Details of the step-change in its monetary policy are expected on Thursday, the same day that the ECB and the Bank of England's Monetary Policy Committee make their latest decisions on interest rates. Ahead of the MPC's widely-anticipated decision to keep UK base rates pegged at a historic low, a fresh economic survey published today lends further support to an improvement in conditions on these shores. City analysts expect the ECB to leave interest rates on hold at 1.5 per cent, but provide details of plans to purchase €60bn (£52.5bn) of "covered bonds" – asset-backed securities that stay on the books of issuers.
The ECB hopes the purchase of covered bonds will make it easier for private companies to raise money through the issuance of bonds and help the banking system to lend to individuals and businesses. The 16-country eurozone's private sector relies heavily on manufacturing and exports, especially in Germany, which has been badly hit by a downturn in global trade.
The MPC is widely tipped to keep interest rates at 0.5 per cent this week and press on with its £125bn programme of quantitative easing (QE). Observers will look for hints, in any accompanying statement, that the Bank Governor Mervyn King will ask the Chancellor for an extension to the current maximum budget of £150bn for QE. In May, the Bank extended its QE programme by £50bn to £125bn.

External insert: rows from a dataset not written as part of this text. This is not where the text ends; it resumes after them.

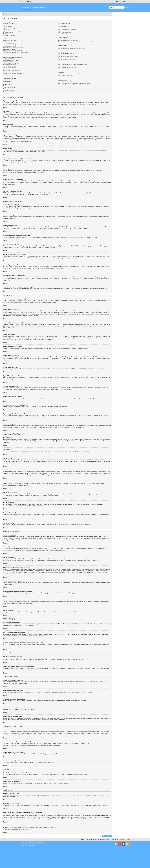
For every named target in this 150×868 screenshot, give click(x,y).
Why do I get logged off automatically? (11, 34)
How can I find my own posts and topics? (67, 59)
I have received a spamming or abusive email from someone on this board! (75, 42)
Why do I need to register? (9, 24)
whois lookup (6, 816)
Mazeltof (31, 844)
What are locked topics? (8, 90)
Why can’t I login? (7, 29)
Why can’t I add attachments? (9, 67)
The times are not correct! (8, 43)
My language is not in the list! (9, 46)
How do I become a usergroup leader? (67, 29)
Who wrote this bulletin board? (65, 80)
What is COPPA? (7, 25)
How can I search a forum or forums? (66, 53)
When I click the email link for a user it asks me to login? (15, 52)
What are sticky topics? (8, 89)
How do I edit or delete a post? (10, 59)
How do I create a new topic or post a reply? (13, 57)
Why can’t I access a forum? (9, 66)
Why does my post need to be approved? (12, 73)
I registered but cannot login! (9, 28)
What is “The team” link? (64, 34)
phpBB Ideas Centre (71, 805)
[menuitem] (29, 2)
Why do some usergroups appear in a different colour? (70, 31)
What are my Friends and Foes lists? (66, 47)
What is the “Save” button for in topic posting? (13, 72)
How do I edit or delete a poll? (9, 64)
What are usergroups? (63, 26)
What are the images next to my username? (13, 48)
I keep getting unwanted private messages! (68, 40)
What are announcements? (9, 87)
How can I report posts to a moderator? (12, 70)
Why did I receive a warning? (9, 69)
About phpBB (6, 797)
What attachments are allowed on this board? (68, 74)
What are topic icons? (8, 92)
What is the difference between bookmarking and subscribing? (72, 64)
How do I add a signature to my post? (11, 60)
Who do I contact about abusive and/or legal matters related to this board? (75, 83)
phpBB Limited (45, 795)
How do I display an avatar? (9, 49)
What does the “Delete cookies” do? (11, 35)
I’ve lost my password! (8, 32)
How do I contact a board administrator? (67, 85)
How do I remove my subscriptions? (66, 69)
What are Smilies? (7, 83)
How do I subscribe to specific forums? (67, 67)
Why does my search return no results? (67, 55)
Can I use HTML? (7, 81)
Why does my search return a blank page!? (68, 56)
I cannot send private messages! (65, 39)
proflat (25, 844)
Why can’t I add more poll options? (11, 63)
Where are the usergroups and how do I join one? (69, 28)
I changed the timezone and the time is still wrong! (14, 45)
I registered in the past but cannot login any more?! (14, 31)
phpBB (50, 248)
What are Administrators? (64, 24)
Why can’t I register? (7, 26)
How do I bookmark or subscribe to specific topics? (70, 66)
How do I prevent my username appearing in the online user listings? (18, 42)
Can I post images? (7, 84)
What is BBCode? (7, 80)
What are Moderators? (63, 25)
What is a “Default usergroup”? (65, 32)
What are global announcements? (10, 86)
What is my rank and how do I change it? (12, 51)
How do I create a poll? (8, 62)
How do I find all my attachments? (66, 75)
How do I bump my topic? (8, 75)
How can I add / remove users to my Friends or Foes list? (71, 48)
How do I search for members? (65, 58)
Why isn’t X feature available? (65, 82)
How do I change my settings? (9, 40)
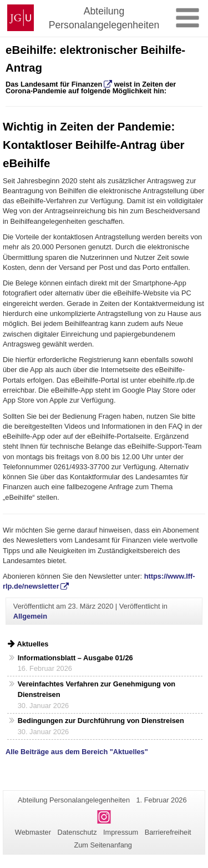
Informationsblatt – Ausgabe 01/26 (75, 658)
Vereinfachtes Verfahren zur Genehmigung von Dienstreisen (97, 689)
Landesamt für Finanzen (60, 84)
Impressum (120, 832)
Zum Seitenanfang (103, 845)
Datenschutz (77, 832)
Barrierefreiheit (168, 832)
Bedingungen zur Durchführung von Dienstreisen (101, 720)
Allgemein (30, 616)
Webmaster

Further signs of the positive contribution QE is having on the economy came from BDO Monthly Business Trends Indices today. The accountannt BDO Stoy Hayward said its latest data for May suggested the UK was at "an inflexion point in the economy". In May, the BDO output index, which forecasts economic output over the next three months, rose to 92 in May, up from 90 in April – the largest monthly gain since February 2004. This suggests that while the economy will still contract by 0.3 per cent over the three months to 31 August, this will be a strong rebound from the 1.9 per cent slump in the first quarter. A figure of 95 on the index, which measures short-run turnover expectations and order book strength, signals a recovery, while 100 on the index equates to annual GDP growth of 2.5 per cent.

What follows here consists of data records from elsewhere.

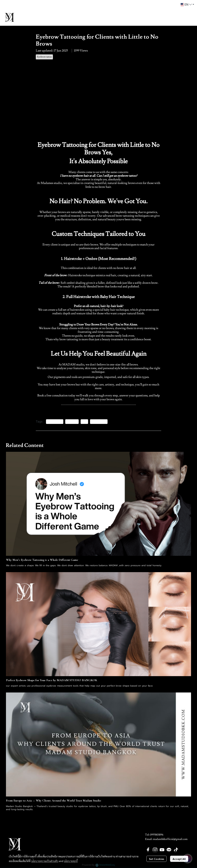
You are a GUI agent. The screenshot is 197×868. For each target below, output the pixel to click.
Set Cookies (156, 859)
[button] (187, 4)
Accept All (179, 859)
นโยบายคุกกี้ (71, 861)
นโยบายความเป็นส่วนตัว (45, 861)
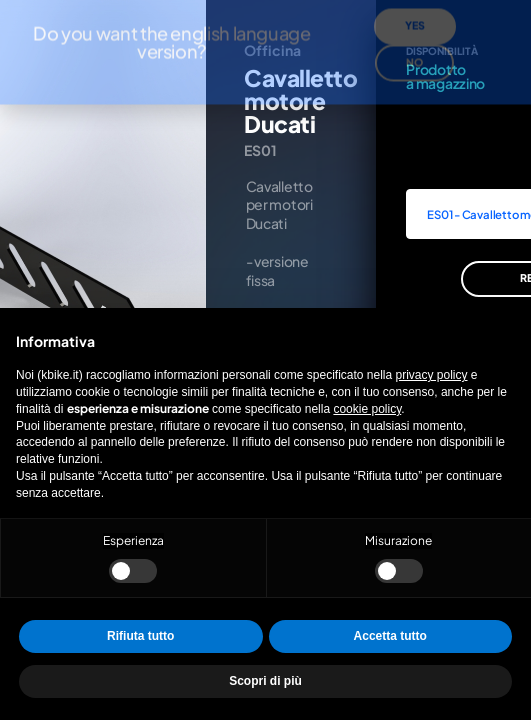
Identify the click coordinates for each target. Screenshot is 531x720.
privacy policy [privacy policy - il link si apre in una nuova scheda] (432, 375)
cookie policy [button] (367, 409)
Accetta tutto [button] (390, 636)
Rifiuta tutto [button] (140, 636)
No (414, 34)
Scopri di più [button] (265, 681)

The BDO Optimism Index, a measure of business confidence and forecast of economic growth over the next six months, also rose to 91.5 in May from 91.2 last month. Peter Hemington, a partner at BDO Stoy Hayward, said: "These figures are good news but we can't call the end of the recession yet." BDO's Inflation Index also rose to 93.5 in May, from a record low of 85.9 in February, following a reversal in sharp falls of oil prices, sterling and growth.